The buzz is that multiple private equity firms (presumably as a group) have approached Microsoft as a potential lender to acquire Yahoo’s digital and advertising businesses. Their combined value is said to be worth between $6 billion and $8 billion, but the company is reportedly hoping for $10 billion.
Microsoft would only kick-in a small fraction of that total, more as a token than a meaningful investment, according to some sources familiar with the potential deal … a means of adding a major name as a pseudo-supporter of the idea.
A Not-So-Strange Arrangement
While in many regards Yahoo and Microsoft are rivals, in many other ways they’re partners. In 2009, the two companies struck a deal that made Microsoft’s search platform the backbone of Yahoo’s search results. It was a win-win deal, but the “win” for Microsoft is largely predicated on Yahoo’s survival.

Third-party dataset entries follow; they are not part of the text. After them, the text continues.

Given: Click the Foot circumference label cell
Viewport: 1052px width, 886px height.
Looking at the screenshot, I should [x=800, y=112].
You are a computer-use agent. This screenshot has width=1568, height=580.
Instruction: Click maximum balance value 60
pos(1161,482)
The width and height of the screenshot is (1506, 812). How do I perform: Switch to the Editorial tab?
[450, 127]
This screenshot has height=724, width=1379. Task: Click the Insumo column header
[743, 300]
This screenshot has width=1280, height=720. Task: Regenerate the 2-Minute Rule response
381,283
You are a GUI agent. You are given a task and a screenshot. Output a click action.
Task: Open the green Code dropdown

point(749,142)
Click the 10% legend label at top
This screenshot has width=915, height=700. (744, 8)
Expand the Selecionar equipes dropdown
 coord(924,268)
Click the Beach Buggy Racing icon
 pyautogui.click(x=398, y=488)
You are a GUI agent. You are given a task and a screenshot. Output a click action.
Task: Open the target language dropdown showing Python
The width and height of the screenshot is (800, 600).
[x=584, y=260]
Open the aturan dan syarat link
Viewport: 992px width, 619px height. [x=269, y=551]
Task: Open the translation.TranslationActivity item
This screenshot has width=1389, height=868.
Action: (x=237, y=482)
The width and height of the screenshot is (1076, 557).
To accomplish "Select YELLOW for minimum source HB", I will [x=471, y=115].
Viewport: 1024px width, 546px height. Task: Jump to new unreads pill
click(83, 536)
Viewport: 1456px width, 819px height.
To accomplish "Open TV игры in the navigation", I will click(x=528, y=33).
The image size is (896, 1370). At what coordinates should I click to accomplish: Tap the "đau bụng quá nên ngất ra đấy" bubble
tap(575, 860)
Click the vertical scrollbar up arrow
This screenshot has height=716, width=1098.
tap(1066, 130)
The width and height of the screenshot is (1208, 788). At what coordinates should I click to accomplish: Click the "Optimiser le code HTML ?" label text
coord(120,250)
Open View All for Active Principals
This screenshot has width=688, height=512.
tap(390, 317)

While any other suitor — Verizon Communications Inc. (VZ) and Time Inc (TIME) have also been suggested as potential buyers — would still be obligated to fulfill existing agreements, they may view Microsoft in a different light at the end of the ten-year contract, or they may even do more damage to Yahoo as a business venture in the meantime. At least by partnering with private equity firms, Microsoft is more or less on the same side of the table as Yahoo’s would-be buyers.
That may be why Microsoft isn’t bothering with an all-out acquisition, as it was willing to make happen in 2008 with a $45 billion bid.
By working with the private equity firm that would acquire Yahoo and almost assuredly replace the entire board of directors and the company’s upper management, it can get a great deal of what it wants without a huge cash outlay.
Again, it may only care about getting through the next three years.
The lack of an outright offer for the company may also suggest Microsoft thinks Yahoo is too far gone to salvage now. That said, backing a private equity buyout may also be an overture to an outright buyout by Microsoft down the road.
Bottom Line for YHOO
Whichever way the saga unfurls, current and prospective YHOO shareholders should know that even if Microsoft doesn’t get involved in a deal to acquire Yahoo, big changes are on the way. The board of directors is about to be shaken up, and key personnel — including CEO Marissa Mayer — could find themselves on the chopping block.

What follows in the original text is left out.